Modeling the data in Splunk allows for a low overhead view with up-to-date data so the engineer can do more important things. A great example of this is provisioned resources by region. If the engineer looks at the data on a regular basis, they would quickly notice that the number of provisioned resources has drastically changed. A 20% increase in the number of EC2 resources could mean several things; Perhaps the customer is doing a large deployment, or maybe Justin accidently put his AWS access key and secret key on GitHub (again).
We provide our customers with regular reports and reviews of their cloud environments. We also use the data collected and modeled in this tool for providing that data. Historical data trended over a month, quarter, and year can help you ask questions or tell a story. It can help you forecast your business, or the number of engineers needed to support it. We recently used the historical tending data to show progress of a large project that included waste removal and a resource tagging overhaul for a customer. Not only were we able to show progress throughout the project,t but we used that same view to ensure that waste did not creep back up and that the new tagging standards were being applied going forward.
React: Finally, it’s time to act on the data we collected and modeled. Using Splunk alerts we can provide conditional logic to the data patterns and act upon them. From Splunk we can call our ticketing system’s API and create a new incident for an engineer to investigate concerning trends or to notify the customer of a potential security risk. We can also call our own APIs that trigger remediation workflows. A few common scenarios are encrypting unencrypted S3 buckets, deleting old snapshots, restarting failed backup jobs, requesting cloud provider limit increases, etc.

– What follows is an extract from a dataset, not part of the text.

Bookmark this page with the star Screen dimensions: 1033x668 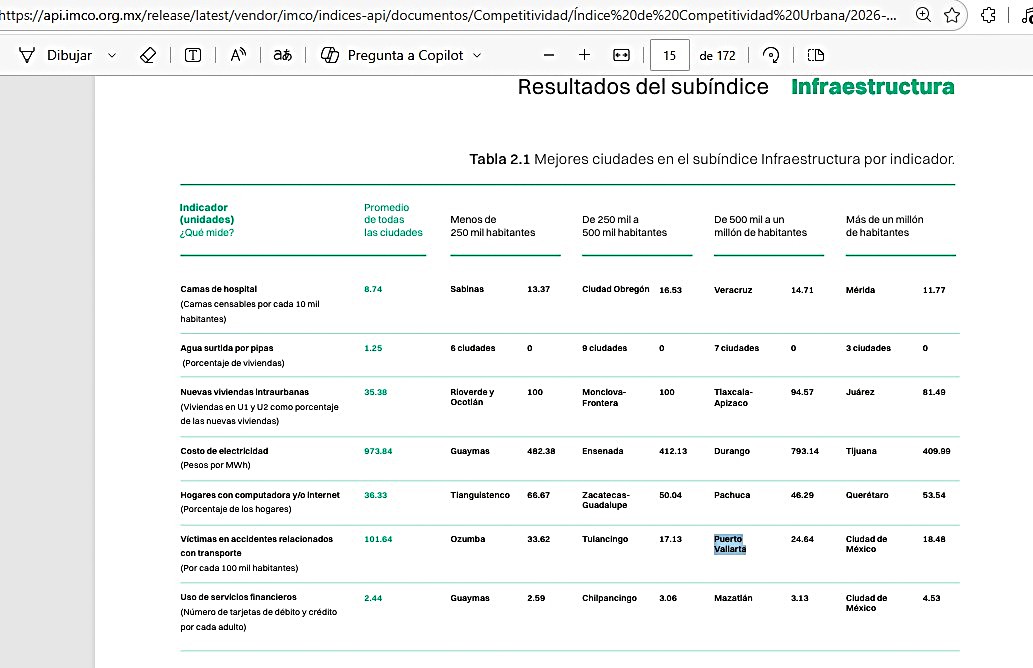952,15
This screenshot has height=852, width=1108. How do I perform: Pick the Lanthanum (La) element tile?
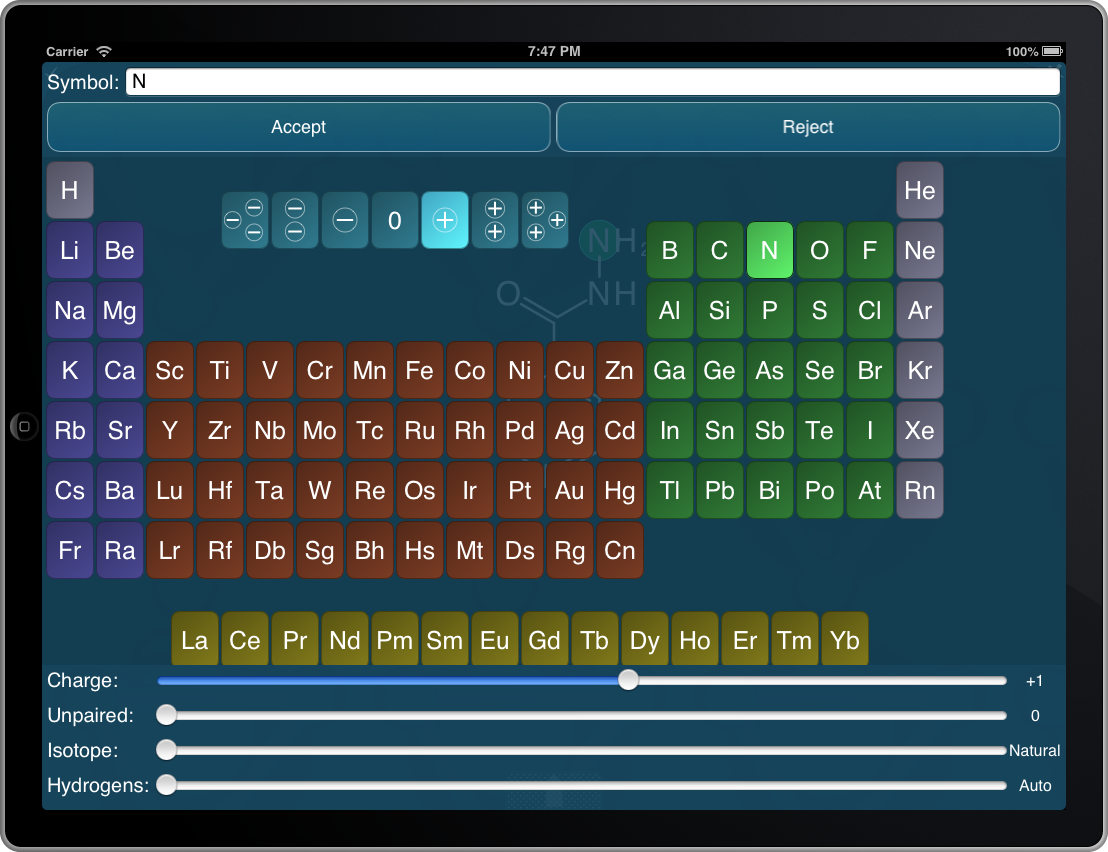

Because we have several independent data sources providing information, we can also correlate events and have more advanced conditional logic. If we see that a server is failing status checks, we can also look to see if it recently changed instance families or if it has all the appropriate drivers. This data can be included in the incident and available for the engineer to review without having to check it themselves.
The entire premise of this idea and the solution it outlines is about efficiency and using data and automation to make quicker and smarter decisions. Operating and maintaining systems at scale brings forth numerous challenges and if you are unable to efficiently accommodate the vast amount of information coming at you, you will spend a lot of energy just trying to keep your head above water.
For help getting started in automating your systems, contact us.
-Kenneth Weinreich, Managed Cloud Operations
For most students, one of the most stressful experiences of their educational career are exam days. Exams are a semi-public declaration of your ability to learn, absorb, and regurgitate the curriculum, and while the rewards for passing are rather mundane, the ramifications of failure are tremendous. My anecdotal educational experience indicates that exam success is primarily due to preparation, with a fair bit of luck thrown in. If you were like me in school, my exam preparation plan consisted mostly of cramming, with a heavy reliance on luck that the hours spent jamming material into my brain would cover at least 70% of the exam contents.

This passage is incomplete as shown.